TextBoxes: A Fast Text Detector with a Single Deep Neural Network
https://github.com/MhLiao/TextBoxes
Other
633 stars 154 forks source link

Some questions about learning process #84

Open seovchinnikov opened 6 years ago

seovchinnikov commented 6 years ago

Hey! Thank you for your paper. I would like to ask a couple of questions:

  1. What is magnitude of the corresponding train/val loss in the end of the training on icdar13 when fscore of ~ 0.8 is reached?
  2. Does it matter how to name the text class if its the only one in xmls?
  3. How to debug caffe's image generator? I mean to look at warped images, for example

Thank you in advance

MhLiao commented 6 years ago
  1. You can watch the detection_eval to get a good model.
  2. It should match the class in your "labelmap" file
  3. I am sorry that I have no idea.
seovchinnikov commented 6 years ago

Thank you!

  1. Im trying to finetune on my small dataset ~ 1000 pictures but got detection_eval 0.11 after 500 iterations (iter_size=8, batch=4) and it does not get better after 1000... It seems like smth wrong with my data or augmentation for this data... I have vertical images about 128px width and 350px+-50px height with text lines aligned in the center of image.
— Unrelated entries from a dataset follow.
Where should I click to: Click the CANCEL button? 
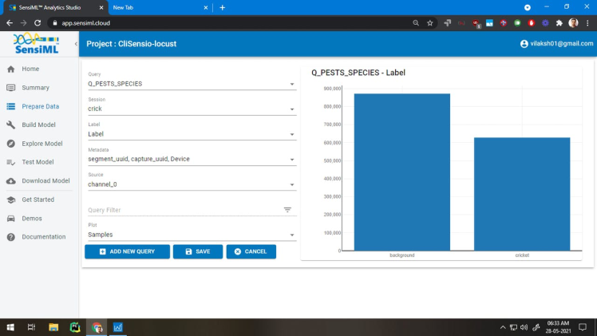251,251
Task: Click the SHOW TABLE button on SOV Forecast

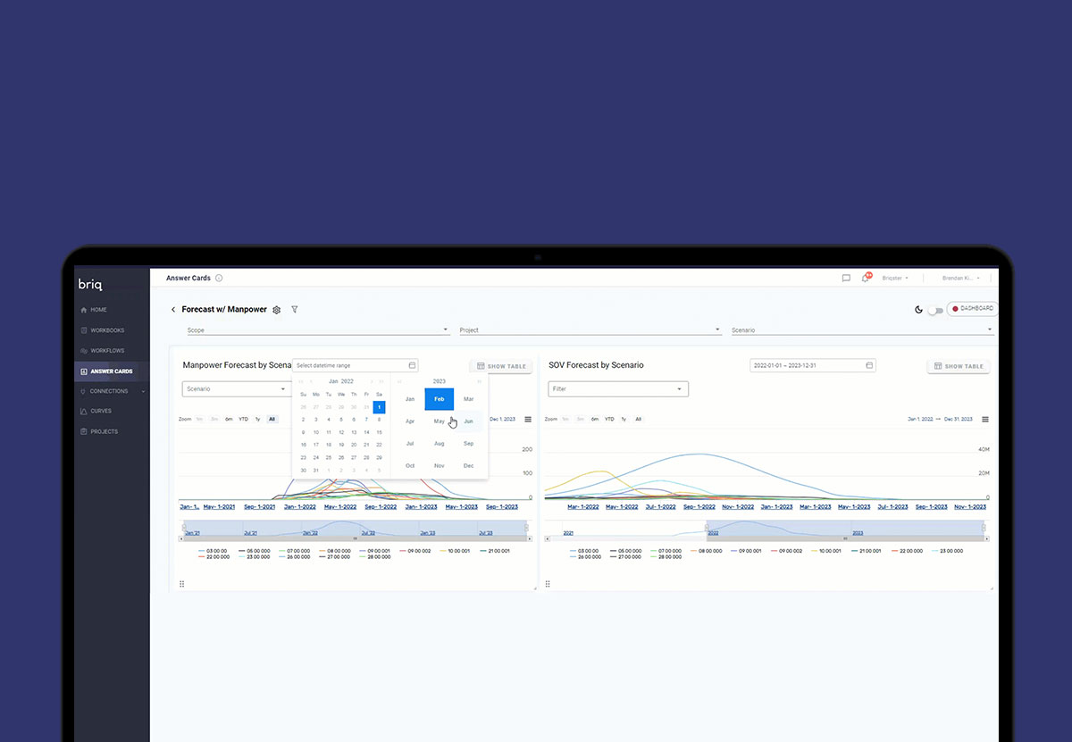Action: click(x=958, y=365)
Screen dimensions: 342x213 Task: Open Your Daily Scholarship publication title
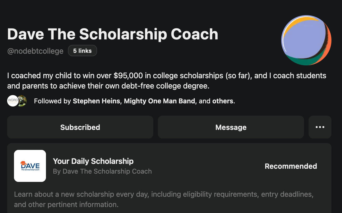(x=93, y=161)

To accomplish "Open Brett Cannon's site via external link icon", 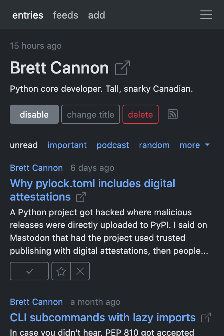I will click(x=121, y=69).
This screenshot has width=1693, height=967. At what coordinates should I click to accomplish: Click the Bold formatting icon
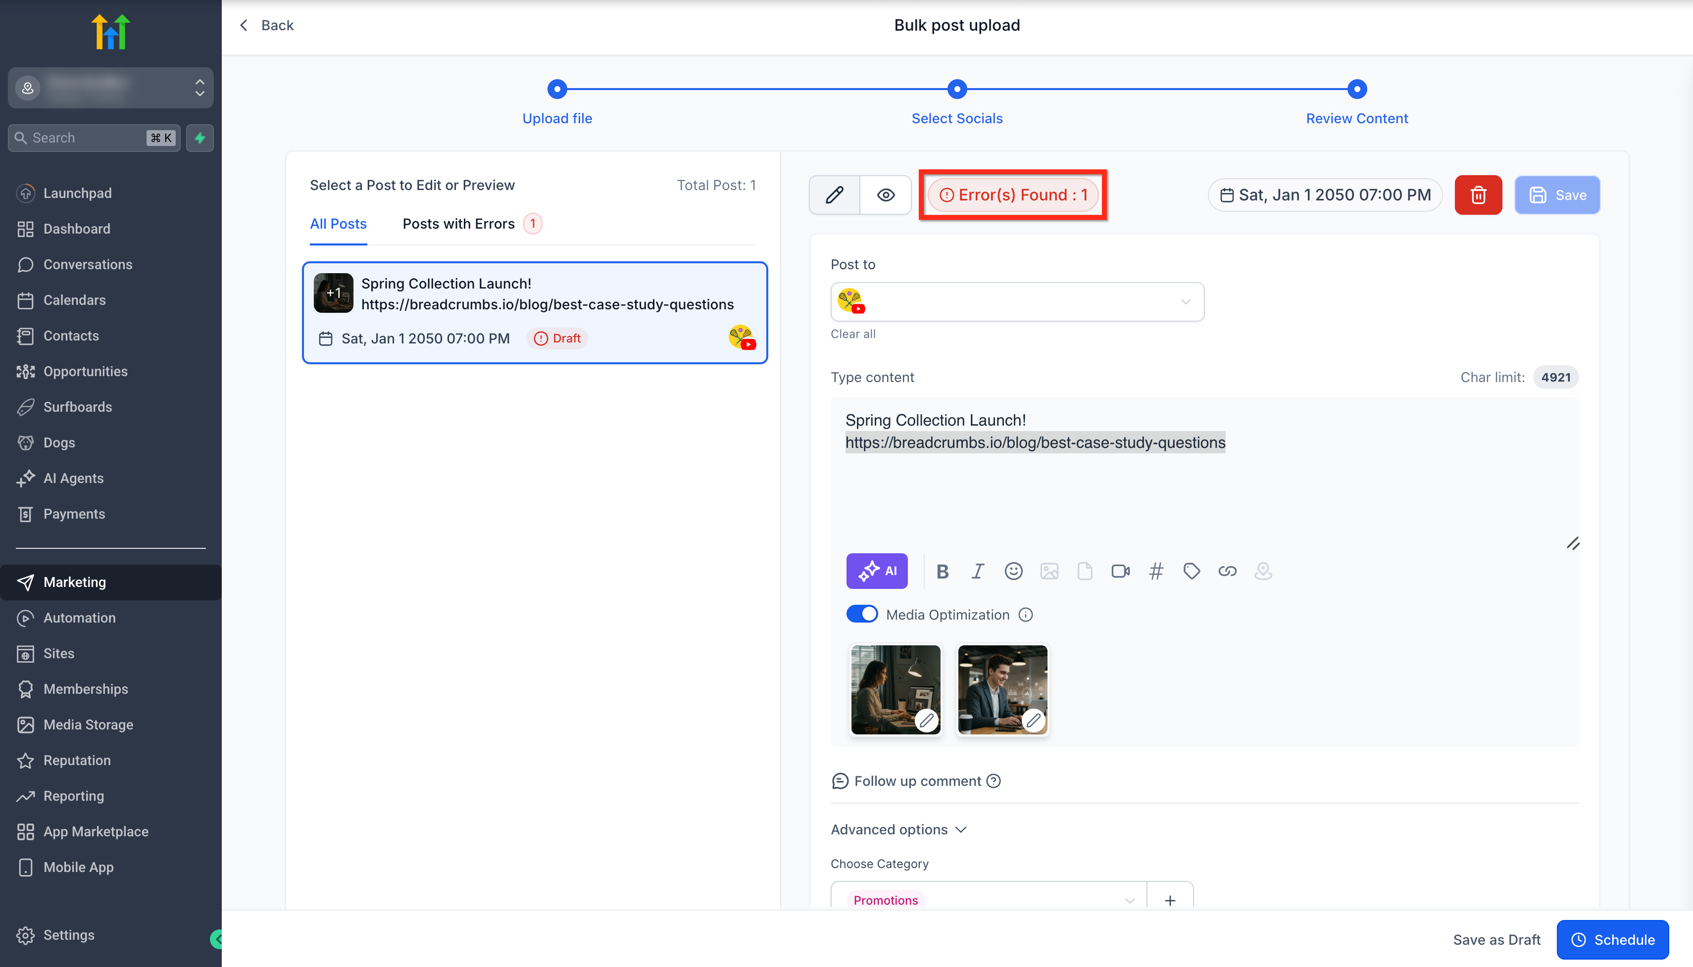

It seems like I need to play around with batch_sampler. I think this one is more appropriate for my case:

    'sampler': {
                        'min_scale': 0.6,
                        'max_scale': 1.0,
                        'min_aspect_ratio': 0.2,
                        'max_aspect_ratio': 0.7,
    },
  2. By the way, does it work with negative images without any text? I put it do my dataset as well. Is it ok?